Remediating Social Media: Why Layers Still Matter for Internet Policy

Author(s): 
Publication Type: 
Academic Writing
Publication Date: 
April 9, 2018

Abstract

2017 was a bad year for the Internet. Journalists trying to get to the bottom of the Russian election meddling story discovered pathologies of the Internet’s attention economy that legal and media scholars have been writing about for several years. From filter bubbles and clickbait to revenge porn and “fake news,” the antisocial effects of social media are now front and center in a serious public debate about the future of the Internet and the firms that have come to dominate it. As the public learns more about the ease with which the Internet’s most popular platforms can be exploited to harass, deceive, and manipulate their users, there is a growing consensus that the Internet is broken and that tech titans dominating the Internet’s edge are largely to blame.

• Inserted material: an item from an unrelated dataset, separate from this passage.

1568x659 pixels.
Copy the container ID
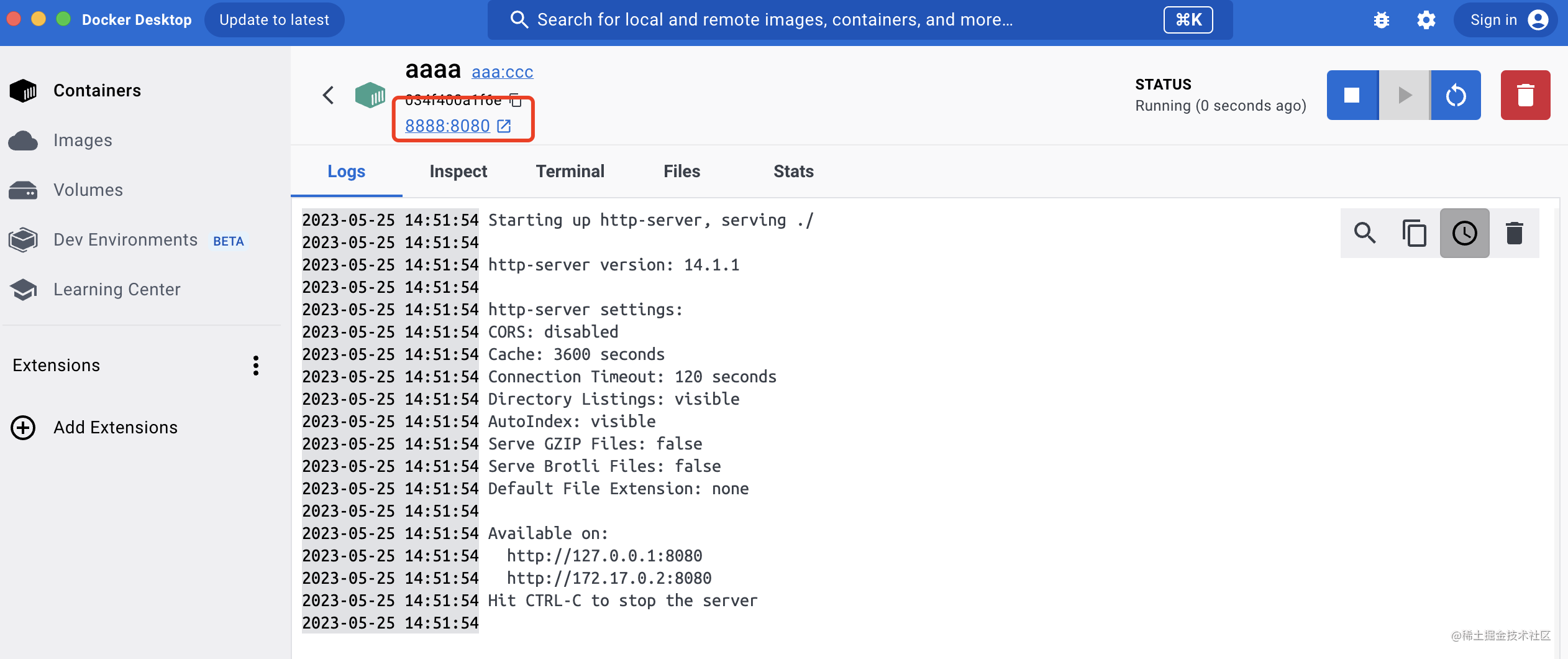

The drumbeat for a regulatory response is getting louder. And it’s coming from points across the political spectrum. Some are calling for interventions in the area of antitrust law. Others have proposed imposing at the Internet’s application layer content neutrality rules that have historically applied only at the network layer. To describe such rules, conservative activist Phil Kerpen coined the term “layer-neutral net neutrality.” Supporters of this approach assert that rules requiring social media platforms to behave like network infrastructure providers in their handling of users’ content will enhance freedom of expression and limit the role of dominant platforms as gatekeepers of the privatized public sphere. Former Democratic Senator Al Franken offered the same rationale in an op-ed in The Guardian. Franken wrote that “no one company should have the power to pick and choose which content reaches consumers and which doesn’t. And Facebook, Google, and Amazon—like ISPs—should be ‘neutral’ in their treatment of lawful information and commerce on their platforms.” 

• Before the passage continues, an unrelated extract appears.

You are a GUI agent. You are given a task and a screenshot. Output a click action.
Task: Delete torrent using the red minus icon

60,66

This article is a high-level effort to explain, in terms of both regulatory history and shifting public attitudes about online speech, why adopting a must-carry obligation for social media platforms is not what the Internet needs now. Such a requirement would more likely exacerbate than remediate social media’s current problems with information quality and integrity. Part I discusses the historical layer-consciousness of Internet regulation and explains the public policies underlying differential treatment of “core” and “edge” services. Part II considers evolving speech norms at the Internet’s edge and the increasing pressure on social media platforms to more actively address some demonstrable failures in social media’s “marketplace of ideas.” Part III argues that a must-carry rule for social media platforms is precisely the wrong regulatory approach for addressing those failures. The better prescription, I argue, is to breathe new life into the underused “Good Samaritan” provision in § 230 of the Communications Decency Act, which was intended to protect and promote good faith content moderation at the Internet’s edge. What the Internet needs now is not layer-neutral net neutrality; it is an awakening to what James Grimmelmann has called “the virtues of moderation.”